I finanzieri del Comando Provinciale di Catania hanno dato esecuzione a un decreto di sequestro per equivalente, emesso dal Tribunale di Catania, nei confronti di un imprenditore agricolo di Belpasso, gia’ denunciato dalle stesse Fiamme Gialle per un’articolata truffa nei confronti dell’Inps. I militari della Tenenza di Paterno’ hanno attenzionato un’impresa agricola di Belpasso caratterizzata da un elevatissimo numero di dipendenti assunti nella stagione della raccolta degli agrumi. Sono stati cosi’ avviati i necessari riscontri allo scopo di verificare se la manodopera in questione fosse stata realmente assunta e avesse prestato effettivamente la propria opera, ovvero si trattasse di assunzioni fittizie, effettuate al solo scopo di percepire le indennita’ previdenziali e assistenziali erogate dell’Inps.

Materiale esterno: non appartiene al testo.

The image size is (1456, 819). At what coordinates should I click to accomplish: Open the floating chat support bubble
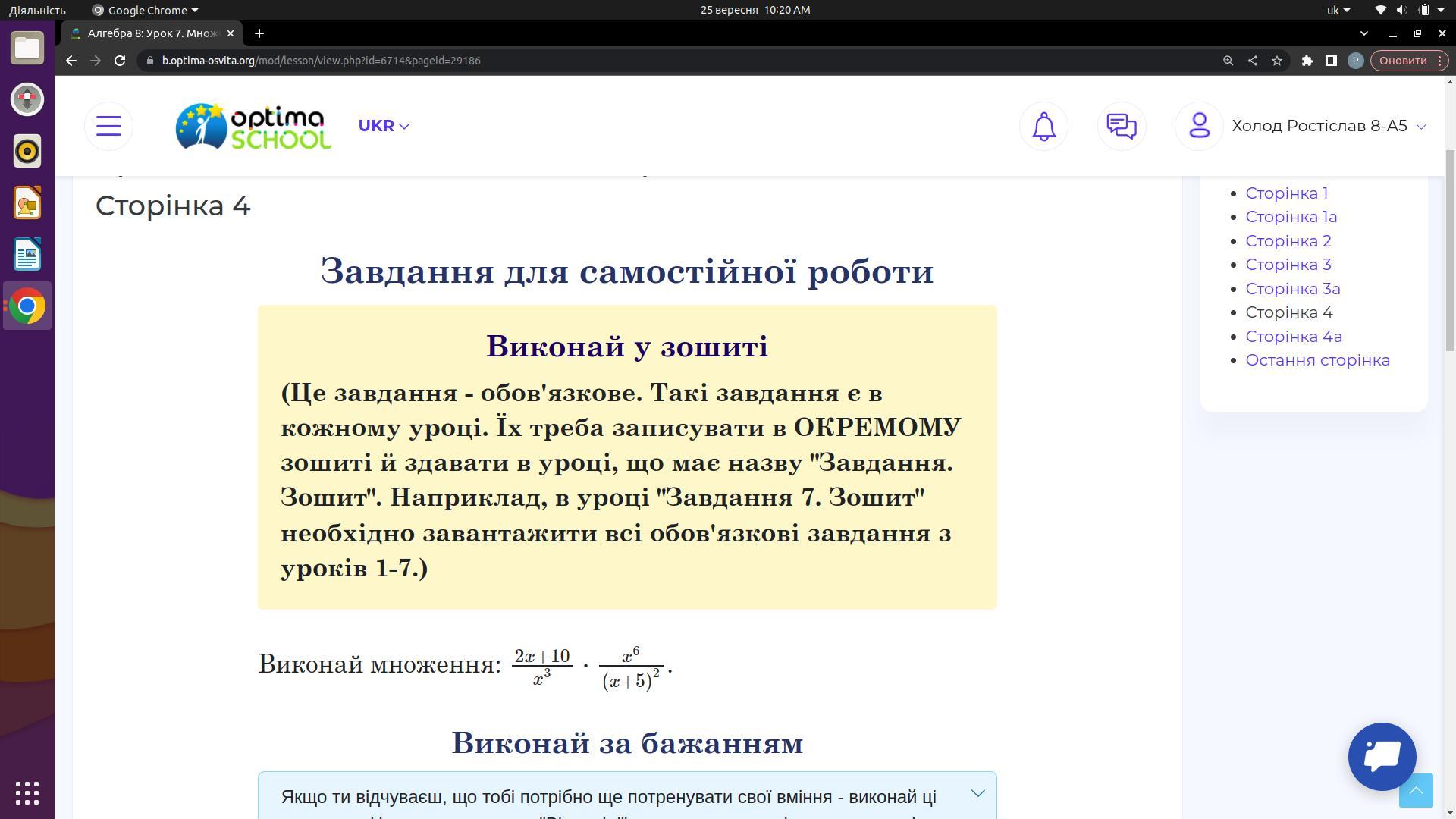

Le ricostruzioni delle singole posizioni lavorative, effettuate attraverso audizioni dei braccianti, controlli incrociati presso altre ditte e riscontri presso gli Enti pubblici, hanno fatto emergere la reale situazione. Infatti, e’ stata appurata l’esistenza di un sistema collaudato di assunzioni fittizie, protrattosi per oltre 6 anni, che ha riguardato mediamente 200 braccianti per stagione che, pur figurando tra i dipendenti dell’impresa, non hanno mai lavorato neppure per un giorno. Il meccanismo, gia’ rilevato in altre indagini delle Fiamme Gialle, era quello di far apparire agli occhi dell’Inps e del Fisco un’azienda molto piu’ grande della realta’, con la falsa indicazione di ettari di terreno da coltivare e di dipendenti assunti di gran lunga superiore all’effettiva situazione.

A fronte di circa 25 ettari di terreno disponibile, peraltro con pochissime piante di agrumi, ne erano stati dichiarati oltre 80; analogamente, l’impresa ha proceduto con i lavoratori, dichiarandone mediamente 200 per stagione a fronte delle poche unita’ realmente individuate. Per completare la frode l’imprenditore ha anche gonfiato il proprio fatturato emettendo fatture false relative a vendite mai effettuate di prodotti agricoli. Il tutto serviva a far maturare il periodo minimo necessario all’ottenimento delle indennita’ di disoccupazione, malattia, maternita’ e assegni familiari a carico dell’Istituto previdenziale. I soggetti “beneficiari” avevano poi l’obbligo di riversare parte di queste indebite percezioni al titolare dell’impresa agricola quale compenso per le mendaci attestazioni. E’ stata cosi’ ricostruita una frode all’Inps per circa 4,5 milioni di euro, in relazione alla quale i militari della Tenenza di Paterno’ hanno denunciato a piede libero un imprenditore di 62 anni per truffa e falso, richiedendo il sequestro dei beni mobili e immobili di valore equivalente. La Guardia di Finanza di Paterno’, dopo aver ricostruito il patrimonio mobiliare e immobiliare dell’imprenditore agricolo, ha provveduto al sequestro di 17 terreni, di un autocarro e 3 autovetture, nonche’ disponibilita’ finanziarie sui conti correnti bancari. (ITALPRESS).